| WHAT THE TASK ASKS |
Write out an exact copy of the line containing "Go to last poster nabibrian's profile" and all lines that follow it in the data below, leaving out pictures.
Content starts
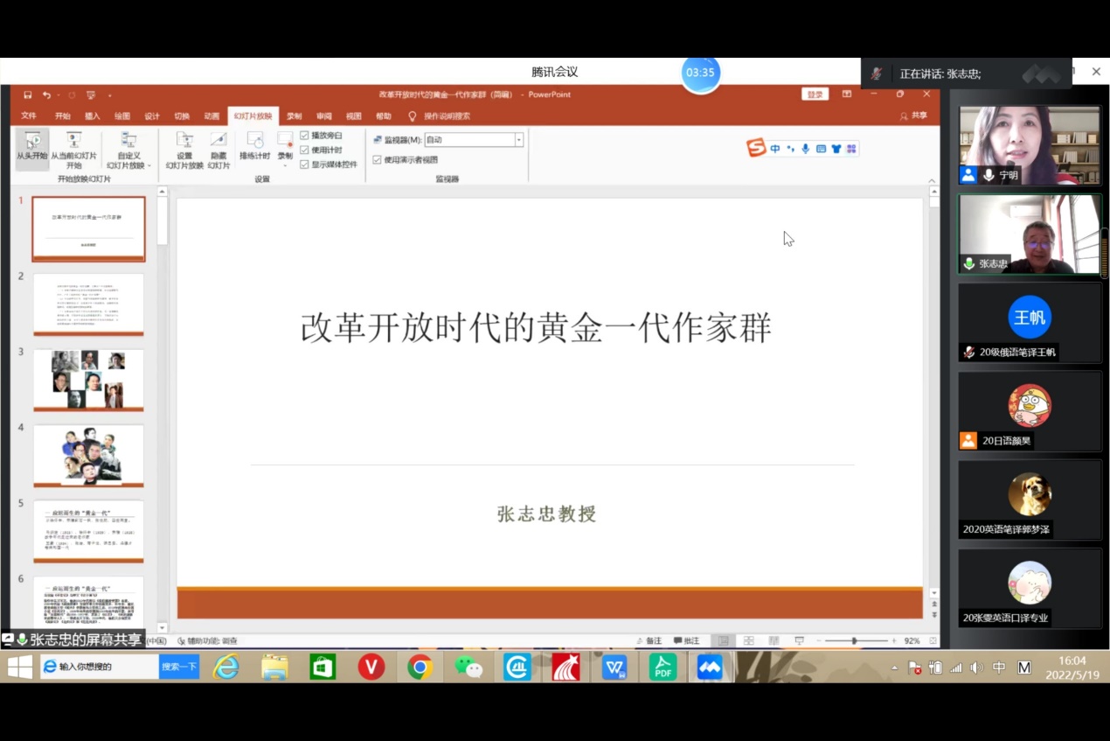1110x741 pixels.
Task: Open Google Chrome from the taskbar
Action: point(420,668)
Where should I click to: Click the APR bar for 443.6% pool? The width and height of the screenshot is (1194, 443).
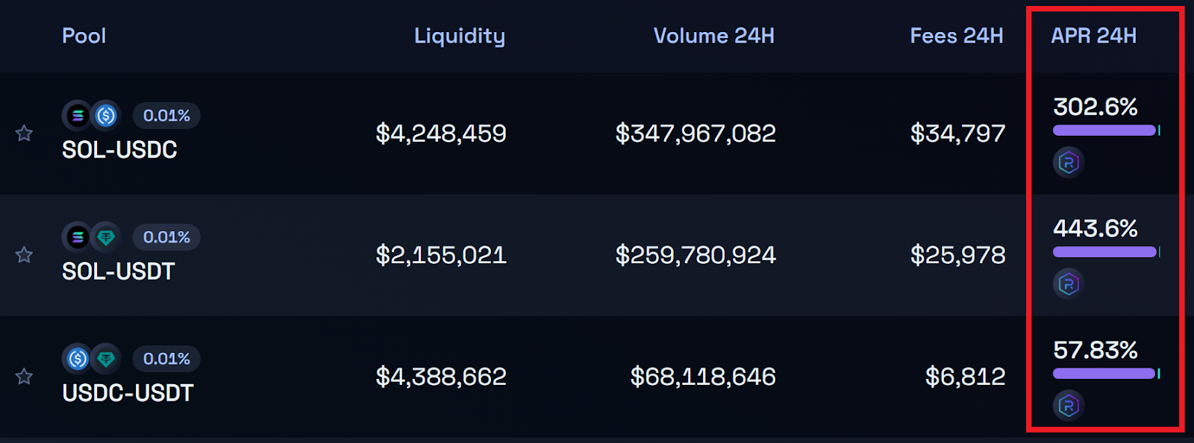tap(1104, 252)
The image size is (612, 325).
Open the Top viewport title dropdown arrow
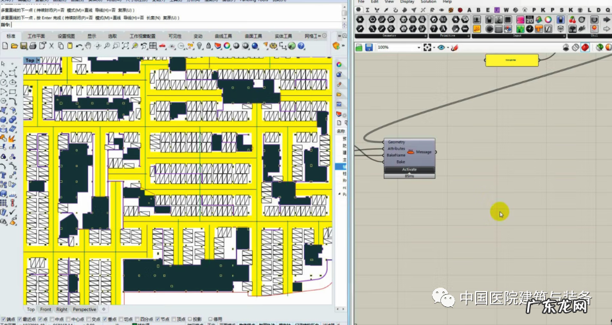click(38, 60)
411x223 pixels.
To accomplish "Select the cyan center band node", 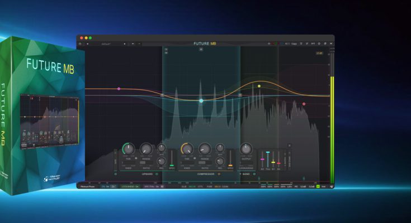I will point(201,101).
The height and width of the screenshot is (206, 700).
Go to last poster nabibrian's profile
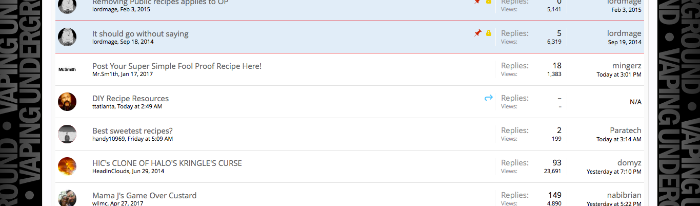[x=624, y=195]
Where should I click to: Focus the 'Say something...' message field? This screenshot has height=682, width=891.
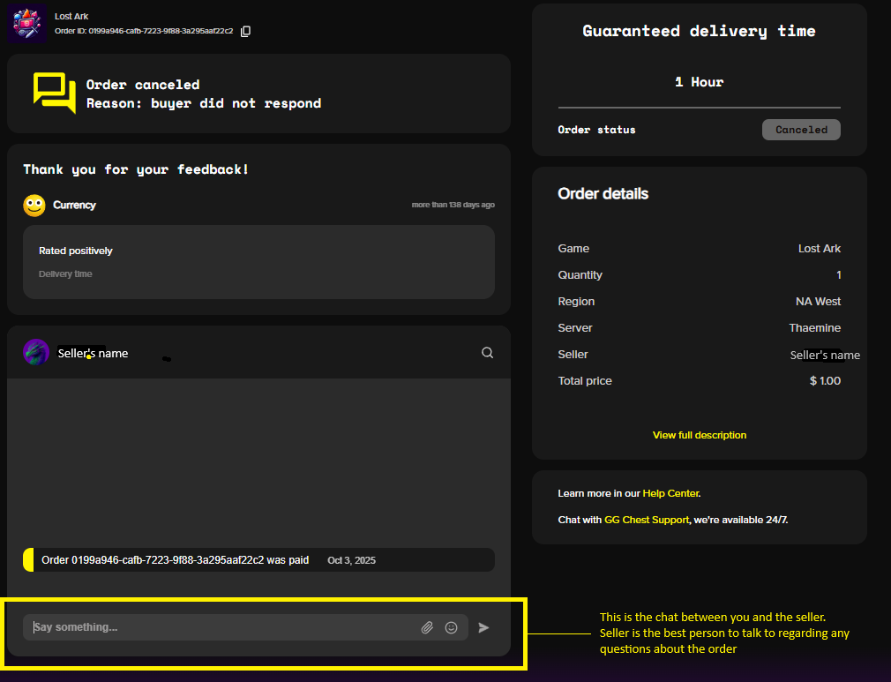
Content ends
| ANSWER TO THIS TASK |
Go to last poster nabibrian's profile
[x=624, y=195]
Where should I click to: Focus the 'Say something...' message field? This screenshot has height=682, width=891.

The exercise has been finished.